--- Begin INPUT ---

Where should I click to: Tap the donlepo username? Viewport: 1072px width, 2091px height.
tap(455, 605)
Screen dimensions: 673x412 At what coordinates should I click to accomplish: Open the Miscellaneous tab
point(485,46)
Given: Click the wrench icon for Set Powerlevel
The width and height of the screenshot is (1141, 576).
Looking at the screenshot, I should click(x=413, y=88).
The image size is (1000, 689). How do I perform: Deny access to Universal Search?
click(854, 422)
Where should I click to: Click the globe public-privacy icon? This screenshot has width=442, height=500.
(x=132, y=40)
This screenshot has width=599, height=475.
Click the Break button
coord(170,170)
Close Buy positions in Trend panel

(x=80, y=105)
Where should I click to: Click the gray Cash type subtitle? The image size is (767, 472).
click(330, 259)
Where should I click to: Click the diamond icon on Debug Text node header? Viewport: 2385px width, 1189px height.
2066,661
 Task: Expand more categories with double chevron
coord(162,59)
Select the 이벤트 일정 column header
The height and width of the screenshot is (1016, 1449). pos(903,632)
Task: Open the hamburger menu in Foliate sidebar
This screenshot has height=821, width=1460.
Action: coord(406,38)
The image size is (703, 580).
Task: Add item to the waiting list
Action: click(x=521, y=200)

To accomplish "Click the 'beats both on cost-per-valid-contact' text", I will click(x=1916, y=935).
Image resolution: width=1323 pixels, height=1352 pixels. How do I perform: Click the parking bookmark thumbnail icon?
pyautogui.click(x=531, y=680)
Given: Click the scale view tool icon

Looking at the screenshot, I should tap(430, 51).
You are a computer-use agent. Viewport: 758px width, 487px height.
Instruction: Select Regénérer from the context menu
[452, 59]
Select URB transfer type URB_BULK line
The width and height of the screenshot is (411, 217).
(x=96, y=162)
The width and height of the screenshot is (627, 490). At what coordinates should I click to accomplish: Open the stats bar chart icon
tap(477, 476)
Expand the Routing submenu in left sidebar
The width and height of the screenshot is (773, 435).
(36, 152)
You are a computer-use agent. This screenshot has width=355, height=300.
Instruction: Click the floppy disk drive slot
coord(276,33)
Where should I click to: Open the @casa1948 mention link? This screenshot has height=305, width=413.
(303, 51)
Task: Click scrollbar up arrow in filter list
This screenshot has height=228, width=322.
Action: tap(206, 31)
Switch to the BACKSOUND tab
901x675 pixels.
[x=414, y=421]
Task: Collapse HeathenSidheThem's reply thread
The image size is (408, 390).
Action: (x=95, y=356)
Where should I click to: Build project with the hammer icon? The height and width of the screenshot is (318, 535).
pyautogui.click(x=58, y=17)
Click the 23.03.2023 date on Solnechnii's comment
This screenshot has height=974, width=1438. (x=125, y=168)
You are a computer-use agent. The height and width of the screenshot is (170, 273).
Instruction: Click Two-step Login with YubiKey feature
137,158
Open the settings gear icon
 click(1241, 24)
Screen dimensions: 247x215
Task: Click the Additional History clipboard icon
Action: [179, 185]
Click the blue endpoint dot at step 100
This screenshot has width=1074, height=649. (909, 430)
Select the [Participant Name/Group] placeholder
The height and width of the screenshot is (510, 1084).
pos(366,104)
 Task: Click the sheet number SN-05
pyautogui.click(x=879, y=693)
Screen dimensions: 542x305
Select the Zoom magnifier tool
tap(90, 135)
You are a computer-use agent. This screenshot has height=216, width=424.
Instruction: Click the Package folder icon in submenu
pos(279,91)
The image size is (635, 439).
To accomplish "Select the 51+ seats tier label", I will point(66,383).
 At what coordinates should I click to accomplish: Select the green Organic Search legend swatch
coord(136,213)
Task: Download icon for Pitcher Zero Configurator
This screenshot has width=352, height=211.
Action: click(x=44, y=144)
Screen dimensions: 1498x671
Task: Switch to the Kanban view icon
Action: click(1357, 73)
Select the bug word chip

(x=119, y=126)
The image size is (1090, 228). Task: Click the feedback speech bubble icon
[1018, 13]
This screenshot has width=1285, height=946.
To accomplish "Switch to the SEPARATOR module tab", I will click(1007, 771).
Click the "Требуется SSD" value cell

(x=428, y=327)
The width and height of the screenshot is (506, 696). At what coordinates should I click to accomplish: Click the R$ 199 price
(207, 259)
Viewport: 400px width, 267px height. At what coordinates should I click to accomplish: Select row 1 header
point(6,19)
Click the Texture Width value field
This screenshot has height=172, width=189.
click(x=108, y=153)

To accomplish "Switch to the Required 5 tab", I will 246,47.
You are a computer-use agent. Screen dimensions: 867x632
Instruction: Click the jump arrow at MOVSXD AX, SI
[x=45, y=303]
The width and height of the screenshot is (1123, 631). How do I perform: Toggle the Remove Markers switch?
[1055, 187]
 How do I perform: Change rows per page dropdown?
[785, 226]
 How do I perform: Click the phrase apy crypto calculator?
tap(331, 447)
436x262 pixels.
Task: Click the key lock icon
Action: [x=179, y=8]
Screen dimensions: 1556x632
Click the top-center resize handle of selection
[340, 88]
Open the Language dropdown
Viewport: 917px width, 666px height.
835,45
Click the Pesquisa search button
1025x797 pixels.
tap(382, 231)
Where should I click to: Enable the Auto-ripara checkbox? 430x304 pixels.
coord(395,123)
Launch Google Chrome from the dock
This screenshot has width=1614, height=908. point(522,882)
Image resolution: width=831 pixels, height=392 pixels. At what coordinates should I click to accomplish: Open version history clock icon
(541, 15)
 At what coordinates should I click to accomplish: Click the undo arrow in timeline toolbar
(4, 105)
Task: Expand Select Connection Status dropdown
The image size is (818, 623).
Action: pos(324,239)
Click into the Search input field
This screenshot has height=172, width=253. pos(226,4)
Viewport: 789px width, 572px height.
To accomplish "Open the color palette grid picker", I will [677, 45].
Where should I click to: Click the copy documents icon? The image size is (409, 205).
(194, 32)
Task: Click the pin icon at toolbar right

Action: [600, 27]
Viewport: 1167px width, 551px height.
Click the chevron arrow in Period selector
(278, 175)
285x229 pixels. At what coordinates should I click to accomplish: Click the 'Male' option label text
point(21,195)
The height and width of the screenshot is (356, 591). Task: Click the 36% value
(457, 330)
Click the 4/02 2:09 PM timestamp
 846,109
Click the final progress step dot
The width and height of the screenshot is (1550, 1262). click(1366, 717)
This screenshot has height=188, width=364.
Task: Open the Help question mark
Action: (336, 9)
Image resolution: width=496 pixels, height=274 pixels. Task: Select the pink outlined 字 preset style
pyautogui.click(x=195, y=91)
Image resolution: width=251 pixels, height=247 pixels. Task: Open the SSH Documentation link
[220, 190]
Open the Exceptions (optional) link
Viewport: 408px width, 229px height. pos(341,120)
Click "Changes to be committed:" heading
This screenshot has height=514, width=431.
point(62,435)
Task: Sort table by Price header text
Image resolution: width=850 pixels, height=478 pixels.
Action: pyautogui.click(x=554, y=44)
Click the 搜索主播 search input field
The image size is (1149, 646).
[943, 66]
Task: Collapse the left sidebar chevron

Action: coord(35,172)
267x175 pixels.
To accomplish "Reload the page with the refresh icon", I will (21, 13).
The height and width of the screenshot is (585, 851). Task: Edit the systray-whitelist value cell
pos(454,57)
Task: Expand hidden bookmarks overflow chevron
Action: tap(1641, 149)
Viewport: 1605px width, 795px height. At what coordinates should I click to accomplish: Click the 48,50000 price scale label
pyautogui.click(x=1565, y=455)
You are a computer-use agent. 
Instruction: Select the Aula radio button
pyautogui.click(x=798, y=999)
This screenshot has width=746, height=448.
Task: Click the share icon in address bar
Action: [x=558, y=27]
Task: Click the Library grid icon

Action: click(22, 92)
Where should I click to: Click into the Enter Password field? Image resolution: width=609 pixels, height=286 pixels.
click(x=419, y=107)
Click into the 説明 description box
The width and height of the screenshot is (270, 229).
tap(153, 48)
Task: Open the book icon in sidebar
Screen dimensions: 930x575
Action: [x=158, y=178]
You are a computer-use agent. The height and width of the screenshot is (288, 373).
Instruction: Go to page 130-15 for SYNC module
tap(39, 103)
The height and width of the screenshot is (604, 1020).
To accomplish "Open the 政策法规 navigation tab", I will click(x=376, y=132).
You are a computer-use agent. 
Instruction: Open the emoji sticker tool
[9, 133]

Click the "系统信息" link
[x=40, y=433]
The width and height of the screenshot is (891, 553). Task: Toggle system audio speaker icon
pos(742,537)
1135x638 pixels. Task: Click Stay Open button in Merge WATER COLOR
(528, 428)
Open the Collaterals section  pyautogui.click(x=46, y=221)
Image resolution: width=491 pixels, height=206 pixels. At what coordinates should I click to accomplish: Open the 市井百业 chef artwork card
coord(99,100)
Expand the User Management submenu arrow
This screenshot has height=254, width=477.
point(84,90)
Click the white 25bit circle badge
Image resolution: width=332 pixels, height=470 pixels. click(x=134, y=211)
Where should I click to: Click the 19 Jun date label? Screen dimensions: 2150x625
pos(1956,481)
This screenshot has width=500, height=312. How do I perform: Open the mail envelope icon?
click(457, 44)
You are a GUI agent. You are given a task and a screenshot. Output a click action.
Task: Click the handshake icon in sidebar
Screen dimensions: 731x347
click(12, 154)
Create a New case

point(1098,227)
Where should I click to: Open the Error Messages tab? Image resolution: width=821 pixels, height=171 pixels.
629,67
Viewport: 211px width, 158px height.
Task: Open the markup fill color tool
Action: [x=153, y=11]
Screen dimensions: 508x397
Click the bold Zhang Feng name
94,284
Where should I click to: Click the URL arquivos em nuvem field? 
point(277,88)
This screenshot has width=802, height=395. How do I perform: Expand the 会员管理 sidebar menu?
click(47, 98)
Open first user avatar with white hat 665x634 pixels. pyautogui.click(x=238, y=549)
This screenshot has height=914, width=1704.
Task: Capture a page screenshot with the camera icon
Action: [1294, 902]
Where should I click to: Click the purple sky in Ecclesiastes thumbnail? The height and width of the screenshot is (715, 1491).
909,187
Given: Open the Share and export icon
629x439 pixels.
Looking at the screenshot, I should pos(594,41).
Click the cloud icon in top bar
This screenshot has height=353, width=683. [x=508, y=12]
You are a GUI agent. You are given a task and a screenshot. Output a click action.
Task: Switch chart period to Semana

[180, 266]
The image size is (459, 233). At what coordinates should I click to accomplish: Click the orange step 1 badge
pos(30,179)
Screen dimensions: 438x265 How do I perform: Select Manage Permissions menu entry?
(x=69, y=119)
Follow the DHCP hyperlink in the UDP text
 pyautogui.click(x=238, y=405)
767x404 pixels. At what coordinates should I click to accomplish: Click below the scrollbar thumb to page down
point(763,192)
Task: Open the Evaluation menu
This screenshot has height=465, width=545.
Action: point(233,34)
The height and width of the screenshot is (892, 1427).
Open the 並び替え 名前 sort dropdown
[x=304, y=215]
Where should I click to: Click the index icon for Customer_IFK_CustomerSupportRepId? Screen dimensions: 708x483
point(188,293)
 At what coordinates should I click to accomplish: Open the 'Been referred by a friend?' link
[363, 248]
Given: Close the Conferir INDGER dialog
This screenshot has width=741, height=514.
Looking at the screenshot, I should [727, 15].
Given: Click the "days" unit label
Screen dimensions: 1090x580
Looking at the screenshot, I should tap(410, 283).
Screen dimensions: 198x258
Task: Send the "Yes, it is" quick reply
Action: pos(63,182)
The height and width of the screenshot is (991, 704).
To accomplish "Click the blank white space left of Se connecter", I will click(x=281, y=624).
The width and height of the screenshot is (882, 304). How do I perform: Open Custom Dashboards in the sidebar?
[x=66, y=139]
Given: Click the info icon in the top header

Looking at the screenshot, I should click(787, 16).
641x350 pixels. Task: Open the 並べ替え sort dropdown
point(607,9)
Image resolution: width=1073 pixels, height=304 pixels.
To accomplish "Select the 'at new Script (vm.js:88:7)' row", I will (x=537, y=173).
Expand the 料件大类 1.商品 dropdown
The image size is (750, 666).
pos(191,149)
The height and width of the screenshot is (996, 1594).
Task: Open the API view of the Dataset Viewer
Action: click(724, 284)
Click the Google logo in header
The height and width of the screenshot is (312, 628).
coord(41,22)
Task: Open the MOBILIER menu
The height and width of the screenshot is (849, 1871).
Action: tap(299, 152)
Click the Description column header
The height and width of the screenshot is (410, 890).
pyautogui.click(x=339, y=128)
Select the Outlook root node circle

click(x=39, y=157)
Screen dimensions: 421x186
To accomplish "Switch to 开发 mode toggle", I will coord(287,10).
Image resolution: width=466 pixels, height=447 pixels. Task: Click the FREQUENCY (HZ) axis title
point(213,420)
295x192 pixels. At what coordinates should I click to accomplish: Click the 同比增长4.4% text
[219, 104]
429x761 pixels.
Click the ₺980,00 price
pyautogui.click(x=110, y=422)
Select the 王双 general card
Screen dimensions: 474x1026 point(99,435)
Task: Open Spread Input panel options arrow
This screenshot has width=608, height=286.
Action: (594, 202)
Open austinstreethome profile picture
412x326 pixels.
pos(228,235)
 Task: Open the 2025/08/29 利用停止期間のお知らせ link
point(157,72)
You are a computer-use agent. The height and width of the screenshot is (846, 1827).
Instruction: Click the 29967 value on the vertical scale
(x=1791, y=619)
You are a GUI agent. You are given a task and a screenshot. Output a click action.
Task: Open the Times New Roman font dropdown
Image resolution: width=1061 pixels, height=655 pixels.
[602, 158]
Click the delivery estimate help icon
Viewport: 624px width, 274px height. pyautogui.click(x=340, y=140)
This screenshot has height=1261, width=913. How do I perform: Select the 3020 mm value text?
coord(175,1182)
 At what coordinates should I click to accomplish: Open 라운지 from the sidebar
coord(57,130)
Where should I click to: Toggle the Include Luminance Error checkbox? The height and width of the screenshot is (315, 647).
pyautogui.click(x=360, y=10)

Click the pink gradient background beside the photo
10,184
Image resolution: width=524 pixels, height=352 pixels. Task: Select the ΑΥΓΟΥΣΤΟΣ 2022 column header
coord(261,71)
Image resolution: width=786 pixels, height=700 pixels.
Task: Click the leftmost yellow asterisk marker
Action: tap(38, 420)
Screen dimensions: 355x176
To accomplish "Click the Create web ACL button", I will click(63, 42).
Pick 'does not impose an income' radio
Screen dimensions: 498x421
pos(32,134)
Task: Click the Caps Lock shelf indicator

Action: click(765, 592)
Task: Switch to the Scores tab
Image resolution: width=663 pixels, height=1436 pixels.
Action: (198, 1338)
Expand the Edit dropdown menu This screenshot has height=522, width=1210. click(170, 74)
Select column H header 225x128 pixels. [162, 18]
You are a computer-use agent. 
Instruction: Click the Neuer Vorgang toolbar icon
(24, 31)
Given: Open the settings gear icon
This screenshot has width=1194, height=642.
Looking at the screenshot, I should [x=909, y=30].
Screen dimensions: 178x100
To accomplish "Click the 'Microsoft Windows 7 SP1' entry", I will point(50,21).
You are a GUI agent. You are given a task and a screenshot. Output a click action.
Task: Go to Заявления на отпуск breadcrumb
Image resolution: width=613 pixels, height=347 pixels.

--- End INPUT ---

## WORK REQUIRED
Please extract the lines starting at the one that contains "Task: Collapse HeathenSidheThem's" and ending at the one that contains "I will 246,47.", reproducing each one word for word.

## RESULT BELOW
Task: Collapse HeathenSidheThem's reply thread
The image size is (408, 390).
Action: (x=95, y=356)
Where should I click to: Build project with the hammer icon? The height and width of the screenshot is (318, 535).
pyautogui.click(x=58, y=17)
Click the 23.03.2023 date on Solnechnii's comment
This screenshot has height=974, width=1438. (x=125, y=168)
You are a computer-use agent. The height and width of the screenshot is (170, 273).
Instruction: Click Two-step Login with YubiKey feature
137,158
Open the settings gear icon
 click(1241, 24)
Screen dimensions: 247x215
Task: Click the Additional History clipboard icon
Action: [179, 185]
Click the blue endpoint dot at step 100
This screenshot has width=1074, height=649. (909, 430)
Select the [Participant Name/Group] placeholder
The height and width of the screenshot is (510, 1084).
pos(366,104)
 Task: Click the sheet number SN-05
pyautogui.click(x=879, y=693)
Screen dimensions: 542x305
Select the Zoom magnifier tool
tap(90, 135)
You are a computer-use agent. This screenshot has height=216, width=424.
Instruction: Click the Package folder icon in submenu
pos(279,91)
The image size is (635, 439).
To accomplish "Select the 51+ seats tier label", I will point(66,383).
 At what coordinates should I click to accomplish: Select the green Organic Search legend swatch
coord(136,213)
Task: Download icon for Pitcher Zero Configurator
This screenshot has width=352, height=211.
Action: click(x=44, y=144)
Screen dimensions: 1498x671
Task: Switch to the Kanban view icon
Action: click(1357, 73)
Select the bug word chip

(x=119, y=126)
The image size is (1090, 228). Task: Click the feedback speech bubble icon
[1018, 13]
This screenshot has width=1285, height=946.
To accomplish "Switch to the SEPARATOR module tab", I will click(1007, 771).
Click the "Требуется SSD" value cell

(x=428, y=327)
The width and height of the screenshot is (506, 696). At what coordinates should I click to accomplish: Click the R$ 199 price
(207, 259)
Viewport: 400px width, 267px height. At what coordinates should I click to accomplish: Select row 1 header
point(6,19)
Click the Texture Width value field
This screenshot has height=172, width=189.
click(x=108, y=153)

To accomplish "Switch to the Required 5 tab", I will 246,47.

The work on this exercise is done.